(Source data)
━━━━━━━━
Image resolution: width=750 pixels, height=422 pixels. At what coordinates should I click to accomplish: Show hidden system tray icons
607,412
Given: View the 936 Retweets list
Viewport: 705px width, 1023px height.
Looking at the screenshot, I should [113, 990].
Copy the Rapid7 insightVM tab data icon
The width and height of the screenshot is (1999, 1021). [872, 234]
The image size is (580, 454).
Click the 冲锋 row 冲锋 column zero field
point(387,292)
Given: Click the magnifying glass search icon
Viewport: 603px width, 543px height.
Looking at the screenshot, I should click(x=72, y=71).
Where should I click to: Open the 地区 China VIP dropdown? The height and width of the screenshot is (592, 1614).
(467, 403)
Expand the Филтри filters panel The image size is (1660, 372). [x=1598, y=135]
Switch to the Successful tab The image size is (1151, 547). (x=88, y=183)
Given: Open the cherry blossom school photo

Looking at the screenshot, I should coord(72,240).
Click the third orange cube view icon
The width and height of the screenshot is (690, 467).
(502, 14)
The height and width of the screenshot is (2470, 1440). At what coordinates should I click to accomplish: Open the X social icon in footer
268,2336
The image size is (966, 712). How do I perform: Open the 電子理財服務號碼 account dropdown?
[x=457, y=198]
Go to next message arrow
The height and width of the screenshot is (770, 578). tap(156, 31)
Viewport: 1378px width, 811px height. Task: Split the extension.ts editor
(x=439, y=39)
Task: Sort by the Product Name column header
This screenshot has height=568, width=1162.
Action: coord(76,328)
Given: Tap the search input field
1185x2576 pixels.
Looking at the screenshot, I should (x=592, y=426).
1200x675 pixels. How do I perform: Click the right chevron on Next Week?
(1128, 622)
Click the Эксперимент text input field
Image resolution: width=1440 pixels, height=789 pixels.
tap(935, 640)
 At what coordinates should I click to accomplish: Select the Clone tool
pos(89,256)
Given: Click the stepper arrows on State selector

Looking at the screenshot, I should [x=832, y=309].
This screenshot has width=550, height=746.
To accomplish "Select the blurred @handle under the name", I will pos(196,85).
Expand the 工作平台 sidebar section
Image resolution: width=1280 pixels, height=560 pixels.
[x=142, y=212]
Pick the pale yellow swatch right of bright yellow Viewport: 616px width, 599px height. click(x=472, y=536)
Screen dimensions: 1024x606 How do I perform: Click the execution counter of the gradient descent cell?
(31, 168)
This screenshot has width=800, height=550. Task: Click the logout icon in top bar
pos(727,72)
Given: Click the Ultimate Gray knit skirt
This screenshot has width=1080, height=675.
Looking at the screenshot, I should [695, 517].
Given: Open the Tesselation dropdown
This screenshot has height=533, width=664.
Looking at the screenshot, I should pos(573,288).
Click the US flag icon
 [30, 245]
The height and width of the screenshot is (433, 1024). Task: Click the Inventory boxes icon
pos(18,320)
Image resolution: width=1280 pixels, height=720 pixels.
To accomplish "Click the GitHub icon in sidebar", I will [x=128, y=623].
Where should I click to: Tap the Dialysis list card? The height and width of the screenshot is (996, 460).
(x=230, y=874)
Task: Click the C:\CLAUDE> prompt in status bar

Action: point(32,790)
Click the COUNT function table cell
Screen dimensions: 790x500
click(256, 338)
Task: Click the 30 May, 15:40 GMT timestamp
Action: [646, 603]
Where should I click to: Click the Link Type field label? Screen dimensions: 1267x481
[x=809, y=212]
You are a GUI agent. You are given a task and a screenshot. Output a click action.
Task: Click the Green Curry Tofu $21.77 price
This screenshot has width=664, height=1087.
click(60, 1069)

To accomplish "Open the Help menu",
━━━━━━━━
■ **Task description**: Look through the entries and copy every line in which the string "sidebar" appears.

■ **Result of this task**:
Expand the 工作平台 sidebar section
To accomplish "Click the GitHub icon in sidebar", I will [x=128, y=623].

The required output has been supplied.